O Superior Tribunal de Justiça reconheceu, dias atrás, a necessidade do diploma para o exercício da profissão de jornalista. Quem reivindicava era um médico, valendo ressaltar que jamais a equação desenvolveu-se ao inverso, ou seja, nunca um jornalista solicitou, nos tribunais, o direito de exercer a medicina sem diploma de médico. A situação parecia definida de uma vez por todas, mas por conta desses intrincados meandros da Justiça o Supremo Tribunal Federal suspendeu a decisão, por medida liminar.
Tudo bem, aguarda-se a decisão do mérito. Enquanto ela não vier, aqueles que, sem diploma, conseguiram o registro de jornalista poderão continuar a exercer a atividade. Não haverá, assim, que celebrar a decisão da mais alta corte nacional de Justiça como um golpe mortal no diploma de jornalista. Tratou-se apenas de medida cautelar. Não deixa de ser irônico verificar como certos meios festejaram a sentença preliminar. Pelo motivo já exposto: impedir que os jornalistas atuem como categoria organizada. Reivindiquem. Rejeitem a transformação da notícia num agente a serviço de interesses não jornalísticos.
A obrigatoriedade do diploma exprimiu um avanço sensível na nossa profissão. E olhem que quem assina essa defesa emocionada não tem diploma da jornalista, apenas registro, depois de 48 anos ininterruptos do exercício do jornalismo, 25 como professor titular de Ética e de História da Imprensa...

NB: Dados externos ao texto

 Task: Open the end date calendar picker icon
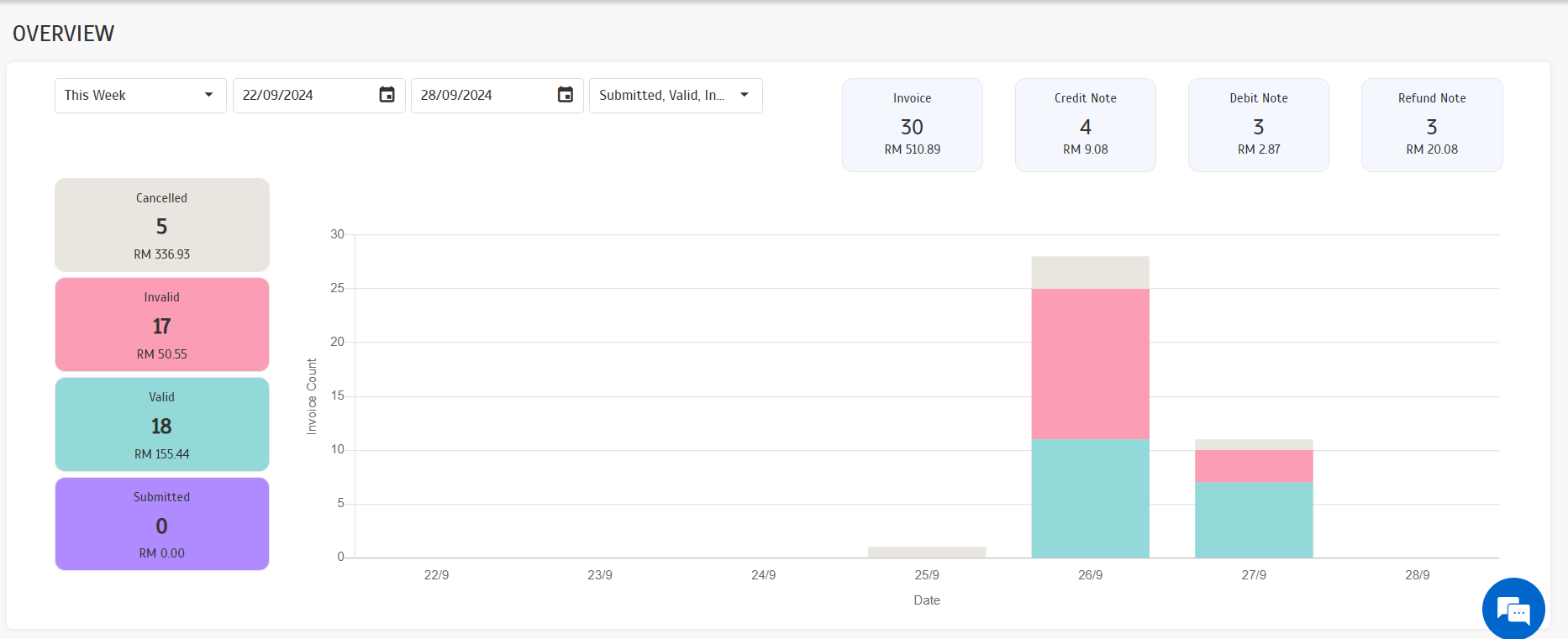(x=566, y=95)
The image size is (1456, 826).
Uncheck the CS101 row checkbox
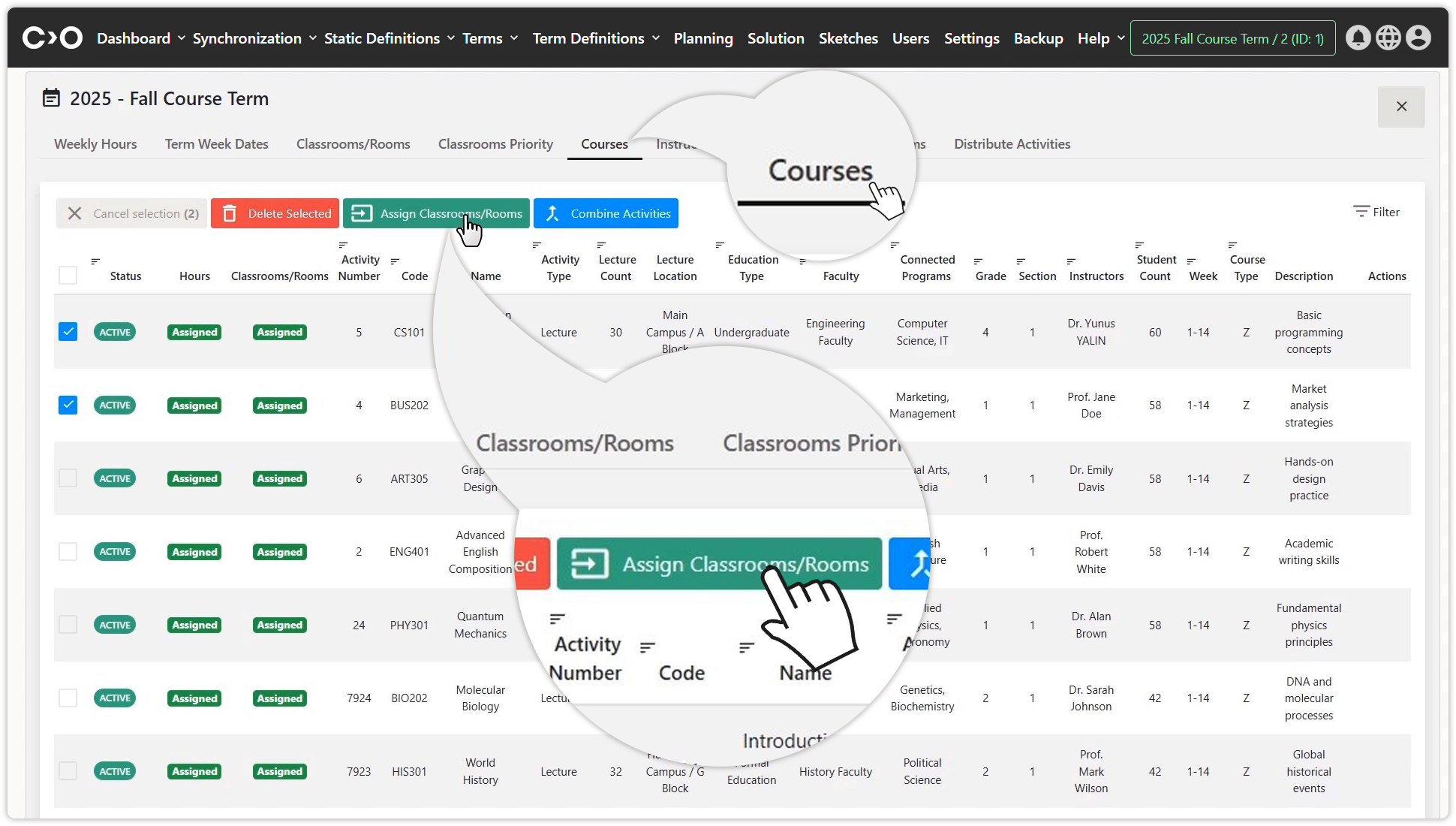tap(68, 332)
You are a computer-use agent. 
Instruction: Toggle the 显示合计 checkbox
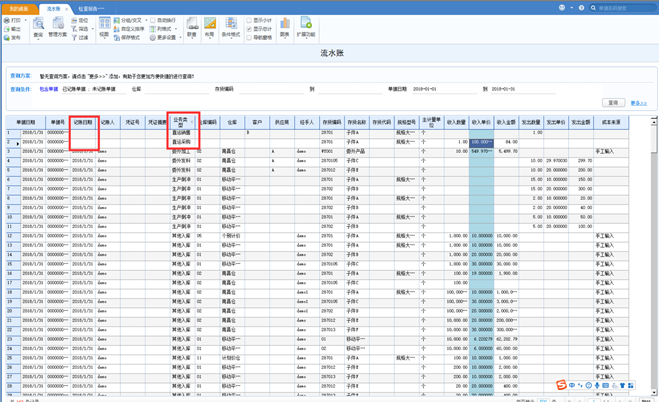(x=250, y=29)
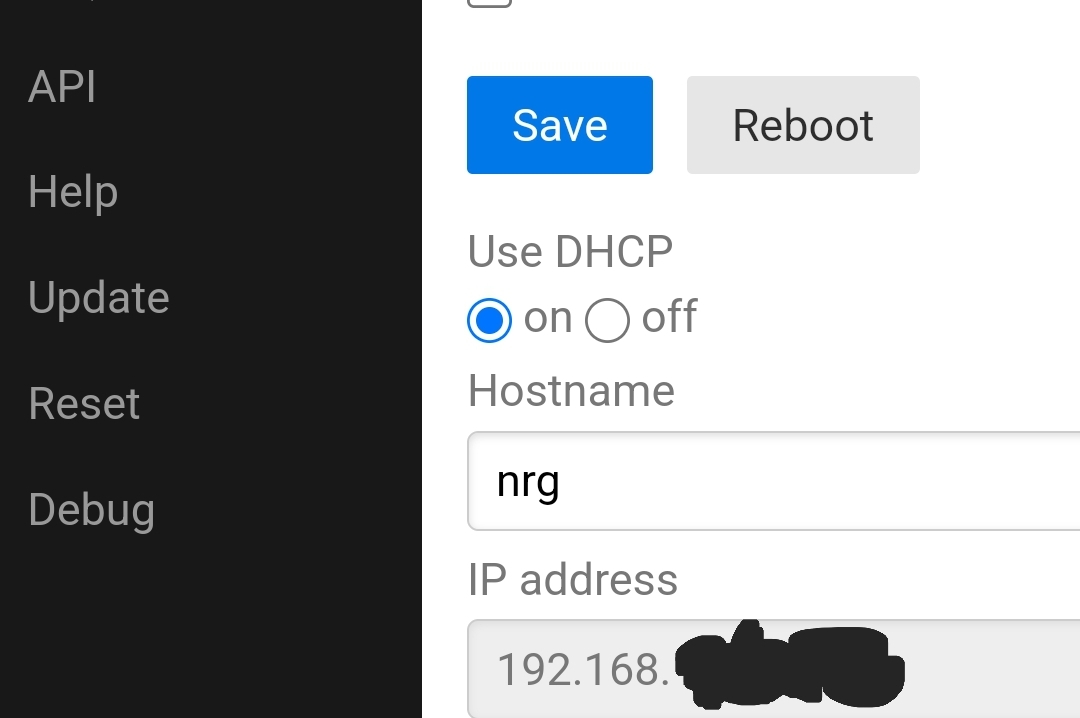Image resolution: width=1080 pixels, height=718 pixels.
Task: Click the disabled IP address field
Action: click(x=773, y=669)
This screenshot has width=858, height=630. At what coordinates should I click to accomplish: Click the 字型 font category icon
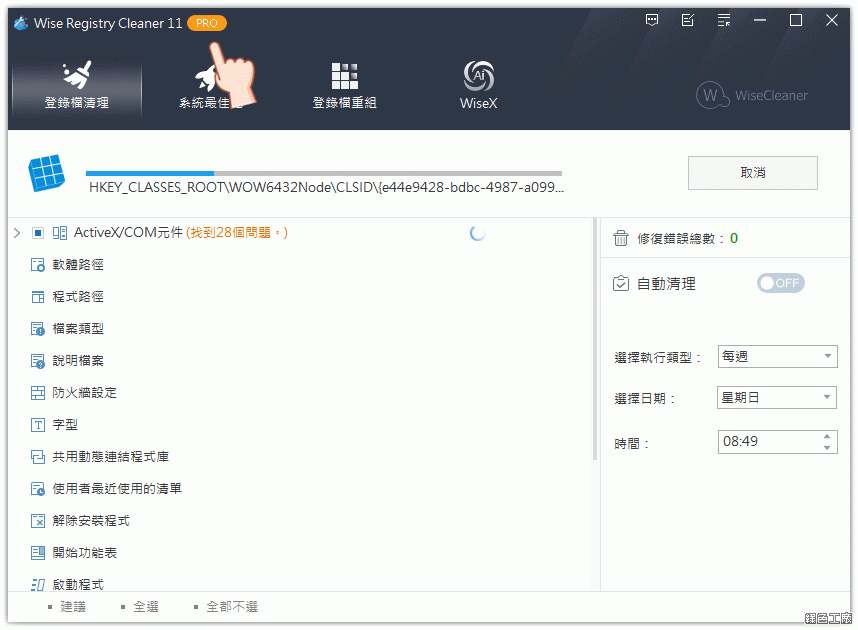pyautogui.click(x=38, y=425)
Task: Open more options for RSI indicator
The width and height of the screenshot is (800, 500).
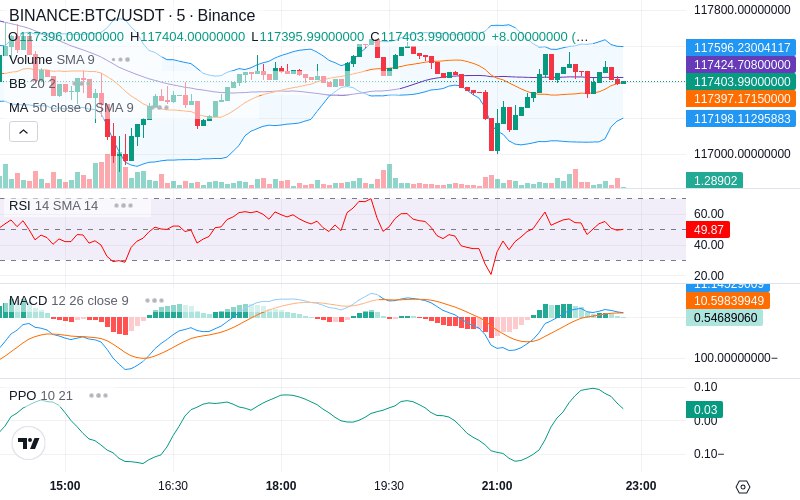Action: (123, 206)
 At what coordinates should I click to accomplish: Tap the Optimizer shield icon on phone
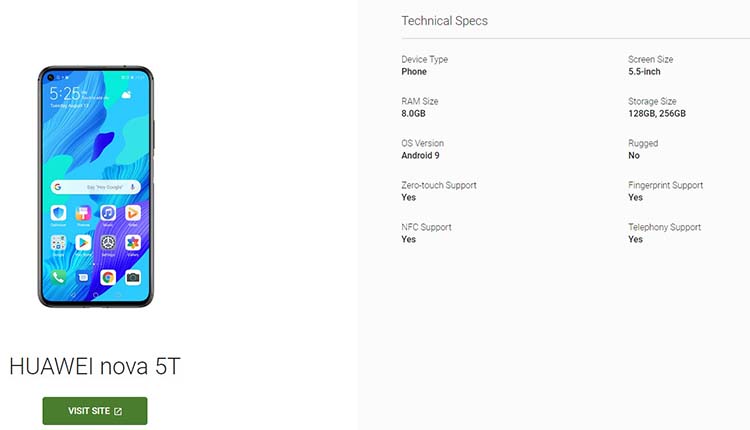(x=58, y=213)
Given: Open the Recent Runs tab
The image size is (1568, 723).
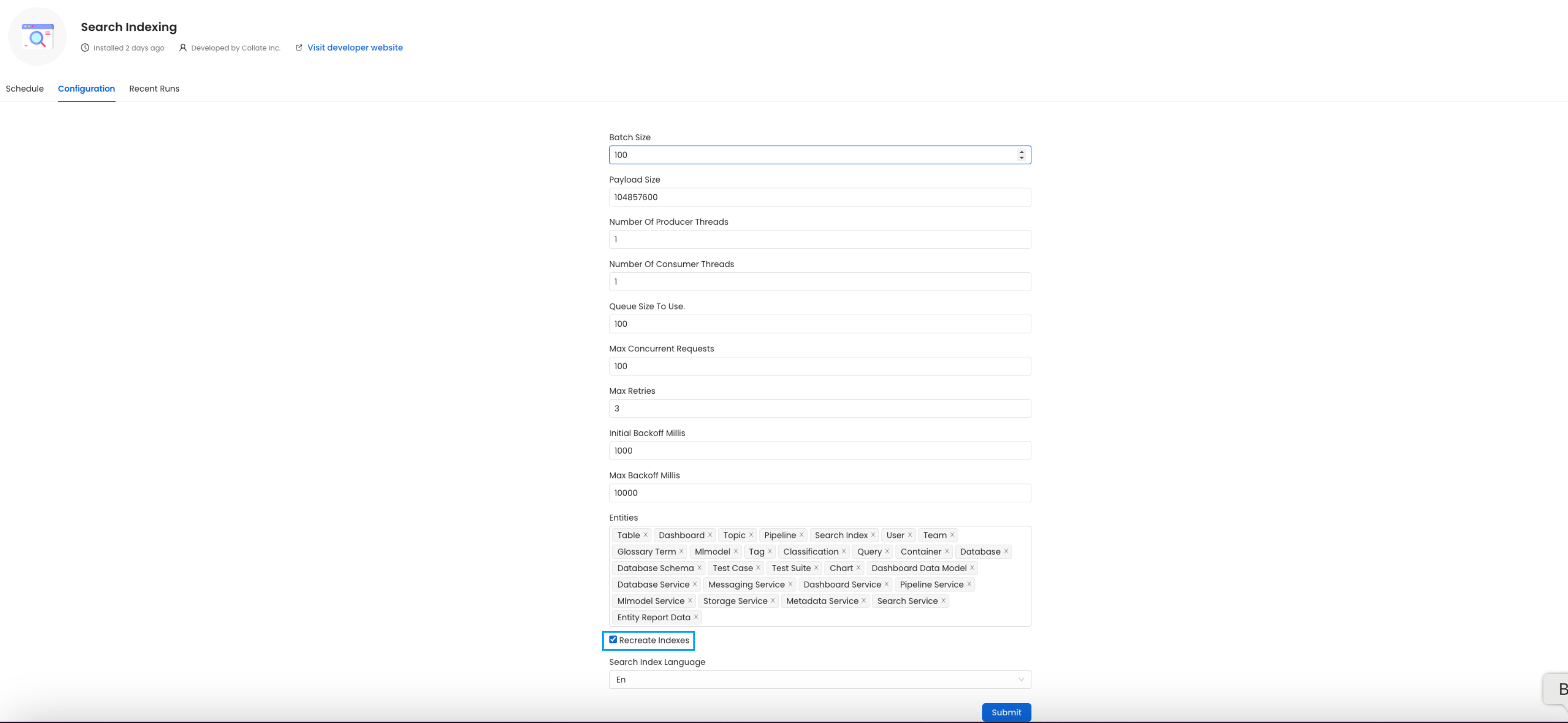Looking at the screenshot, I should pyautogui.click(x=154, y=89).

Fica para outro dia argumentação paralela sobre outro tema que nos assola, como jornalistas. No caso, as sucessivas tentativas de governos variados para enquadrar a profissão nos limites de um pensamento político único, quem sabe até de um partido único. Ainda recentemente, tentaram criar o tal Conselho Nacional de Jornalismo, que permitiria a seus dirigentes, nomeados pelo governo, suspender do exercício da profissão os companheiros que não pensassem e escrevessem conforme suas concepções. Uma agressão à Constituição, proposta felizmente escoada pelo ralo, no Congresso. Mas é bom ficar alerta, porque sofremos ataques dos dois extremos. Sinal de estarmos na posição correta.